§ Assignment: Whenever a line below includes the word "Настройки", copy that line.

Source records
○ ○ ○ ○
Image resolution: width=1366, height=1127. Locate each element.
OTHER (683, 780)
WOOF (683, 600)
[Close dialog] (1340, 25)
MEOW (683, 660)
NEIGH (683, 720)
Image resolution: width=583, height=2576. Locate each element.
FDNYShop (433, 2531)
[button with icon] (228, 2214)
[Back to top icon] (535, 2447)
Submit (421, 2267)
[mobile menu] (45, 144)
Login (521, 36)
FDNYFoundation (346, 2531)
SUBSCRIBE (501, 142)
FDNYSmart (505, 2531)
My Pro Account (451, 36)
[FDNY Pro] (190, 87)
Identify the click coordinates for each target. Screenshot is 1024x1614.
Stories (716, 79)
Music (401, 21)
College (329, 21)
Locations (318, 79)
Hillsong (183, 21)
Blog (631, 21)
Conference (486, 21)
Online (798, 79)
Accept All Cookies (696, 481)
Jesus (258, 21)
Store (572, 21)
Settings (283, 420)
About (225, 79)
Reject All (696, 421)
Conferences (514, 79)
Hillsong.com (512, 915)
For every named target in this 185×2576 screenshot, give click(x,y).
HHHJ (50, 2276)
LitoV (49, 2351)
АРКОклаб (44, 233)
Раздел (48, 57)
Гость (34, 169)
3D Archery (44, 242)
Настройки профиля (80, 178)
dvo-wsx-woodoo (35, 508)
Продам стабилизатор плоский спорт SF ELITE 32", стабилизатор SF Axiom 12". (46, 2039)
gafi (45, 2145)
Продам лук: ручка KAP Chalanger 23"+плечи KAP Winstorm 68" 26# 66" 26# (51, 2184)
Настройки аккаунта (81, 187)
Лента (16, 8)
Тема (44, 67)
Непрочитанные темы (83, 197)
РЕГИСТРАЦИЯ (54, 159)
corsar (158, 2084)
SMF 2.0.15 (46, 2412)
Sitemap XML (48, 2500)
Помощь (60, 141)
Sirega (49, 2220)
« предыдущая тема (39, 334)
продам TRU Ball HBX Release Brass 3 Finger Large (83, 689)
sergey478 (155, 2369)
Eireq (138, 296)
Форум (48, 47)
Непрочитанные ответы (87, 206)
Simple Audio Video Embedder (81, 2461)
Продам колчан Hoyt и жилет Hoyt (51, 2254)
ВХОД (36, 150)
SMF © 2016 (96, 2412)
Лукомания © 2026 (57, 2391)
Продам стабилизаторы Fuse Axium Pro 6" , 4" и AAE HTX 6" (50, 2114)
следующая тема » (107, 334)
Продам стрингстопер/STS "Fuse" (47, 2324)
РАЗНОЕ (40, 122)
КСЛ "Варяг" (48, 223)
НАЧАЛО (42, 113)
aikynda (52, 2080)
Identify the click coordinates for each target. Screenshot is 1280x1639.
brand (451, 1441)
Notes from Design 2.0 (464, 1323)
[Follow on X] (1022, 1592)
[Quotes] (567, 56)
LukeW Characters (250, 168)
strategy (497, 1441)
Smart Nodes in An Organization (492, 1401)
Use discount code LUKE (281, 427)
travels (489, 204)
○ ○ ○ ○
§ Expected output:
Настройки профиля (80, 178)
Настройки аккаунта (81, 187)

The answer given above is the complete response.